For example, one could naively believe that there's absolutely no marginal emission from deciding to get on a plane. The plane is emitting basically the same amount whether there's 99 people on board or 99 + 1 (you) on board, and the plane's going to make that particular flight whether or not you get on. However, you're funding the airline industry and increasing demand (and therefore supply) for flights along that route and perhaps also indirectly helping pay for other things the airline is doing, so that could probably be considered a marginal emission contribution.

If you ignore transaction fees for a moment, it seems like this logic doesn't quite work for cryptocurrency networks. It seems like a closer analogy would be something like a contrived scenario with an airline that has routes which are absolutely static and predetermined (e.g. a contrived scenario where an airline decides it's going to fly a passenger plane a certain route once per day every day at the exact same time for a year no matter what, even if no one's aboard, and also the tickets are free if assuming no transaction fees).
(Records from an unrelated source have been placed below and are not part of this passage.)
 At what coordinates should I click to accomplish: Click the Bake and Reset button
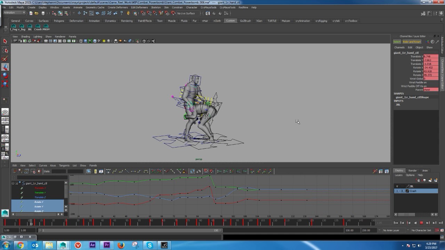coord(412,42)
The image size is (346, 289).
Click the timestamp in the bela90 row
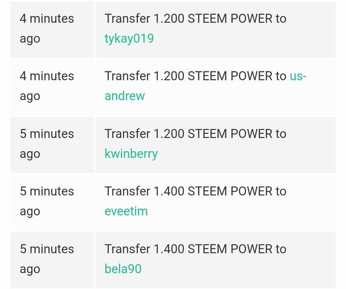click(47, 259)
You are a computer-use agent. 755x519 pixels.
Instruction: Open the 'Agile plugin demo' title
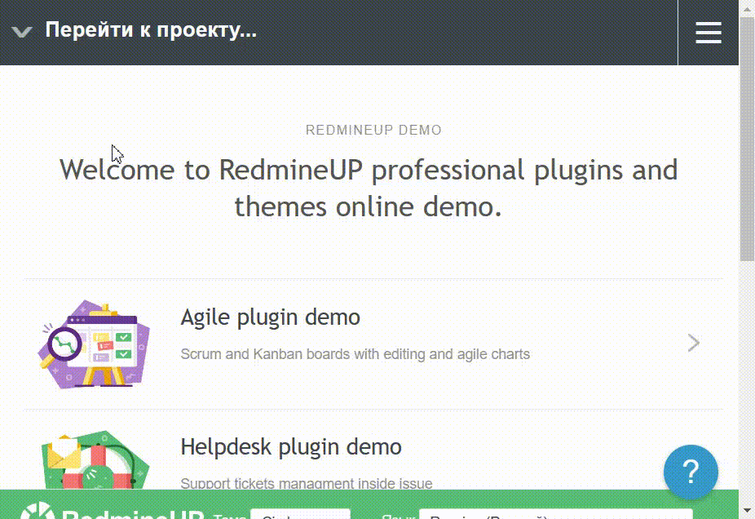[270, 317]
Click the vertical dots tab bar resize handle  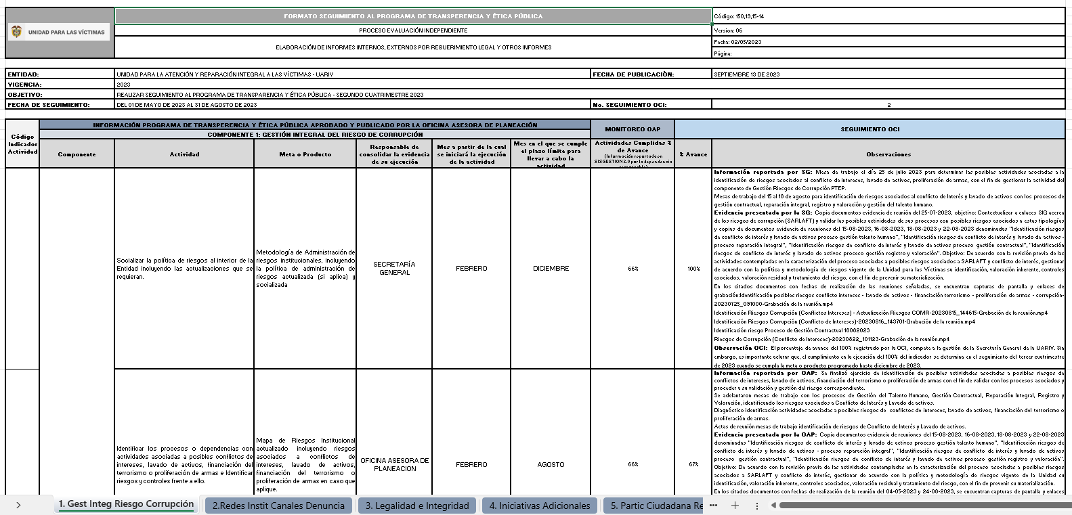point(757,505)
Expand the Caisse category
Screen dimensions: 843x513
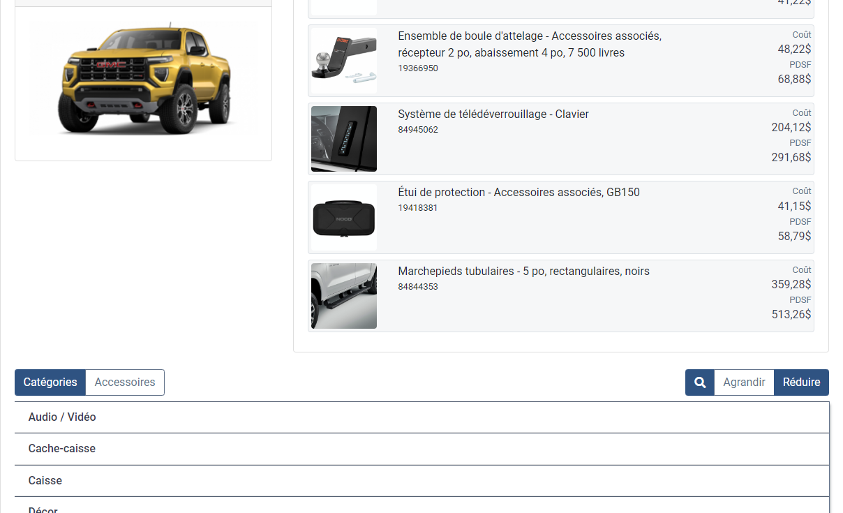pyautogui.click(x=422, y=481)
There are still the indirect issues with supporting the network, but it seems like there's less of a marginal emission concern if you're someone who's just making transactions, or arguably even no marginal emission concern.

In reality, you are adding some marginal emissions due to transaction fees (direct incentive to mine), and the indirect incentives could maybe be broken down into something marginal as well (no one using the network = no incentive to mine since the currency would probably have no value), but basically it kind of feels like there's less of a direct marginal emission concern as an end user of the network compared to something like getting on a plane, especially if you take transaction fees out of the equation. In that sense, it feels like abstaining is somewhat more of a moral protest rather than a direct economic "vote" or boycott.

Am I wrong about any of this? I probably am; this is just a random thought. Maybe the transaction fees are the crux of it (even if the block rewards are much more lucrative), so eliminating them from the equation for the sake of argument makes the whole point moot?